A tool like Moses brings several interesting things:
- a large vocab
- the ability to do some kinds of contextual disambiguations on words or groups of words
- the ability to bring the sub-sentence alignment of its translation
Here is a FR COOKING sentence:
Les pâtisseries orientales nous font voyager en quelques bouchées, au Maghreb et Moyen-Orient.
For the demonstration, here is the ONMT translation obtained with a off-domain COMPUTING model:
Orientales pâtisseries are making us travel in a few bouchées , in the Maghreb and in the Middle East .
Here is the Moses translation obtained with the same kind of off-domain COMPUTING model:
Pastries eastern us travel in a few jammed, the Maghreb and the Middle East.
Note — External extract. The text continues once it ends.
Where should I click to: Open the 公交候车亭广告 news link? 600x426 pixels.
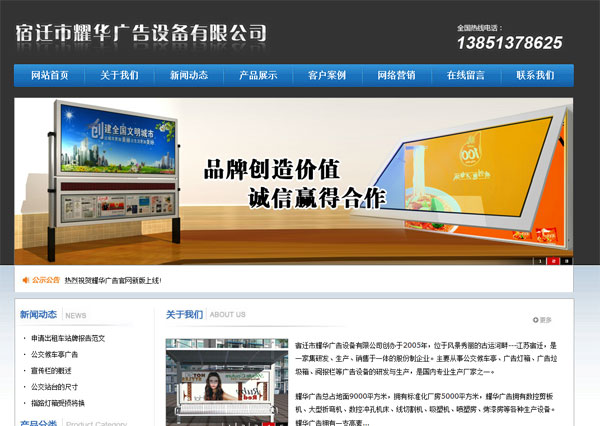tap(55, 354)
Here is the alignment provided by Moses, where I only kept the longer word for each group of words (of course, it’s a naive test, it would have been much more efficient to properly remove empty words and poncts):
AL : les pâtisseries => pastries / pâtisseries => pastries
AL : orientales => eastern / orientales => eastern
AL : nous font => us / nous => us
AL : voyager => travel / voyager => travel
AL : en quelques => in a few / quelques => few
AL : bouchées => jammed / bouchées => jammed
AL : , au Maghreb et => , the Maghreb and / Maghreb => Maghreb
AL : Moyen-Orient . => the Middle East . / Moyen-Orient => Middle
This provides me with these possible finalizations of the ONMT translation (replacement of untranslated words):
Finalize : Orientales => eastern
Finalize : pâtisseries => pastries
Finalize : bouchées => jammed
Finalize : Maghreb => Maghreb
I finally get this NMT/SMT mixed translation:
Eastern pastries are making us travel in a few jammed, in the Maghreb and in the Middle East.
PS : COMPUTING models were obtained by mixing in-domain sentences with 2M of Europarl.
PS : of course, the final result is still not perfect.